Não, basta uma. Equipamos o seu melhor comercial em outubro, olhamos para os números ao fim de três semanas e decide a seguir. Avançamos assim?
Silêncio n.º 3. Sem limite. O próximo a falar perde a mão.
Aprender a sustentá-lo
Três exercícios concretos, por ordem de dificuldade.
- Contar. Depois de cada pergunta aberta, conte mentalmente até quatro antes de se autorizar a falar. Mecânico, mas eficaz logo no primeiro dia.
- Escrever « (silêncio) » no guião. Um guião de chamada que anota explicitamente as pausas torna-as intencionais em vez de as deixar ao acaso do temperamento.
- Voltar a ouvir-se. É a única forma de medir o próprio tempo de palavra, que se subestima sistematicamente. A gravação e a transcrição tornam o exercício possível sem lhe dedicar uma reunião.
Antes de gravar
Gravar uma chamada pressupõe, ao abrigo do RGPD, uma base legal documentada, a informação prévia das pessoas envolvidas e um prazo de conservação definido. Em Portugal, a autoridade de controlo é a CNPD. Estas obrigações mantêm-se mesmo quando a gravação serve apenas para formação interna.
Quando calar prejudica
O silêncio não é universal. Três situações pedem o contrário.
- Depois de uma pergunta fechada. « É o responsável comercial, certo? » pede um sim imediato. Um silêncio aqui cria apenas mal-estar.
- Quando o interlocutor já disse que estava com pressa. O silêncio custa-lhe um tempo que ele acabou de dizer que não tem. Veja « liga em mau momento ».
- Depois de uma má notícia. Um silêncio a seguir a um prazo alargado ou a um erro seu lê-se como embaraço, ou como indiferença.
Empregado no momento certo, o silêncio é a técnica de fecho mais económica que existe: não exige nada além de resistir ao seu próprio reflexo.
Perguntas frequentes
Quanto tempo deve durar um silêncio na venda?
Como regra de experiência, três a cinco segundos depois de uma pergunta, e mais depois de um pedido de compromisso. Não é uma medição, é uma prática do terreno: quem acabou de falar sente o silêncio cerca do dobro do que ele dura, e daí vem o desconforto.
O silêncio ao telefone não é constrangedor?
É para o comercial, raramente para o interlocutor. Este está ocupado a formular a resposta: aquilo que lhe parece um vazio é, para ele, um tempo de reflexão normal.

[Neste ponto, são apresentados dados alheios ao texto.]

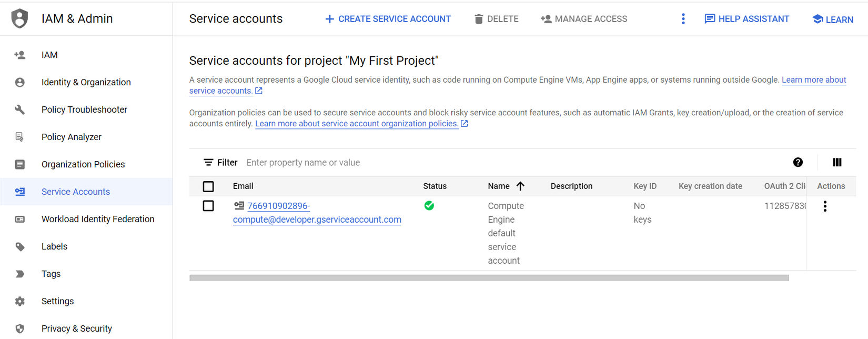
Task: Open the column display options icon
Action: click(x=837, y=163)
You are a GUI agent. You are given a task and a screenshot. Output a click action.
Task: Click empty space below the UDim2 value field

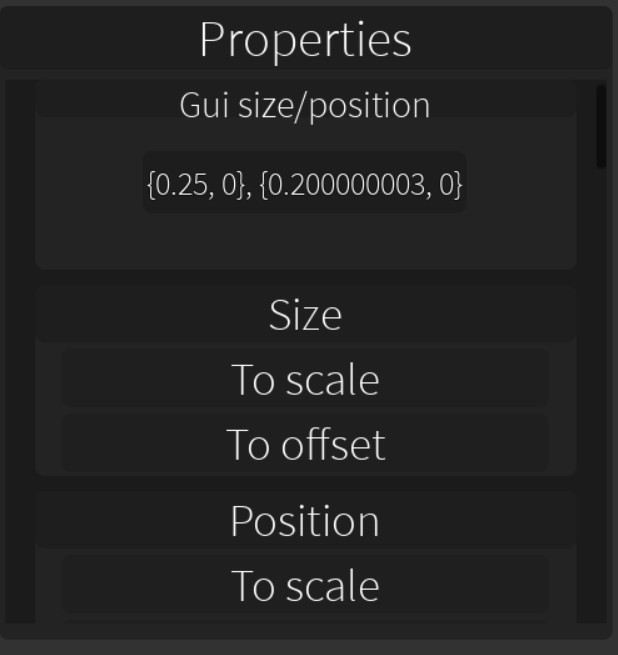[x=305, y=242]
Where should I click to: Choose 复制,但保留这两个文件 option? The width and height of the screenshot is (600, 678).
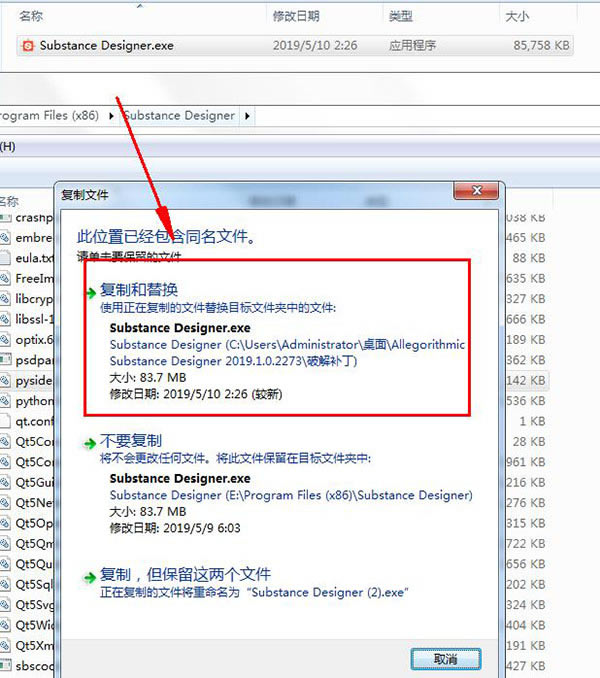(x=185, y=575)
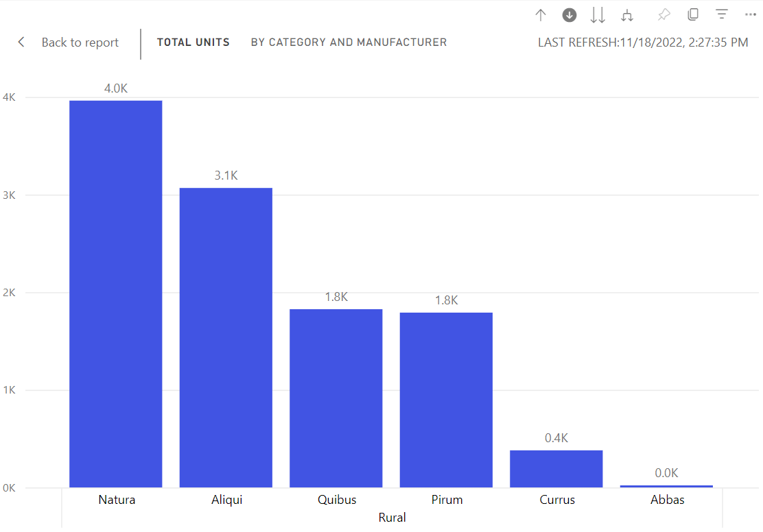Click the drill up arrow icon
763x532 pixels.
(541, 15)
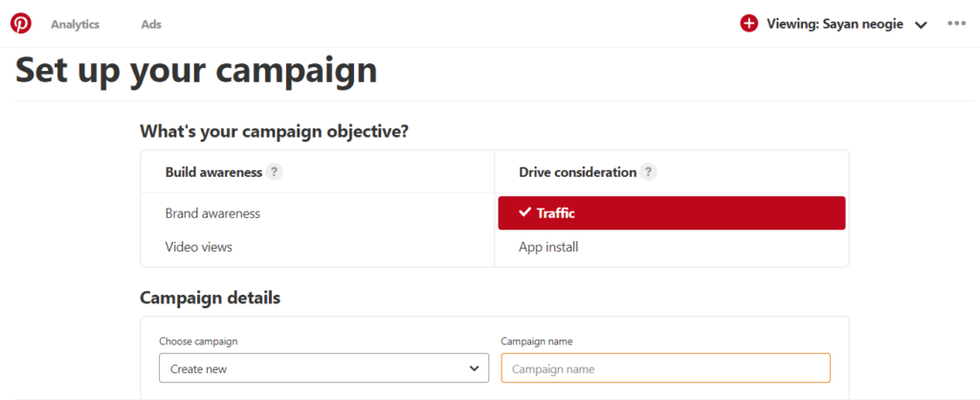
Task: Click the Pinterest logo icon
Action: (x=21, y=24)
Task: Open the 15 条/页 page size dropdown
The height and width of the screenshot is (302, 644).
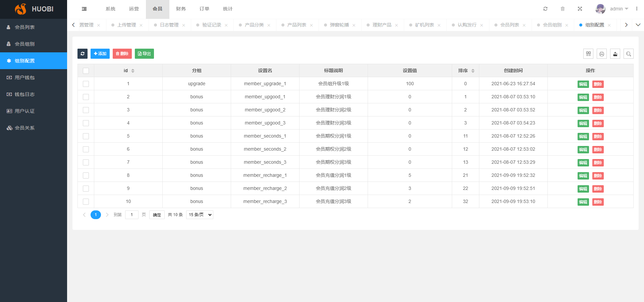Action: click(200, 215)
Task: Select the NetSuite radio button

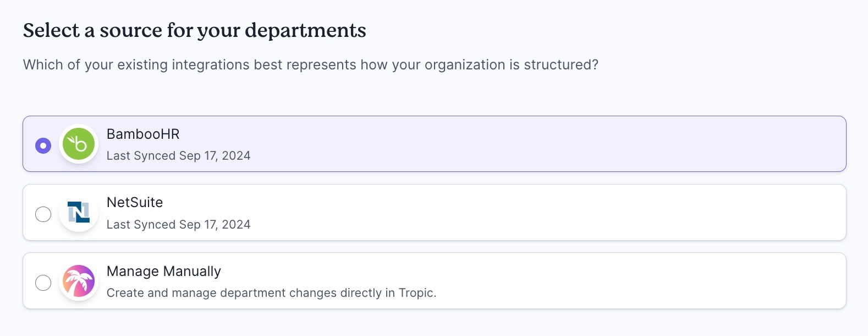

O que fazer se o interlocutor também não disser nada?
Esperar um tempo a mais do que aquele que é confortável e depois retomar a pergunta, nunca um argumento. « Deixo-o pensar nisso » chega, e devolve a palavra sem acrescentar pressão.
O silêncio funciona em videochamada?
Menos bem: a imagem dá ao interlocutor sinais que atenuam o desconforto. Em contrapartida, o atraso de transmissão torna os silêncios involuntários mais frequentes, o que baralha o efeito pretendido.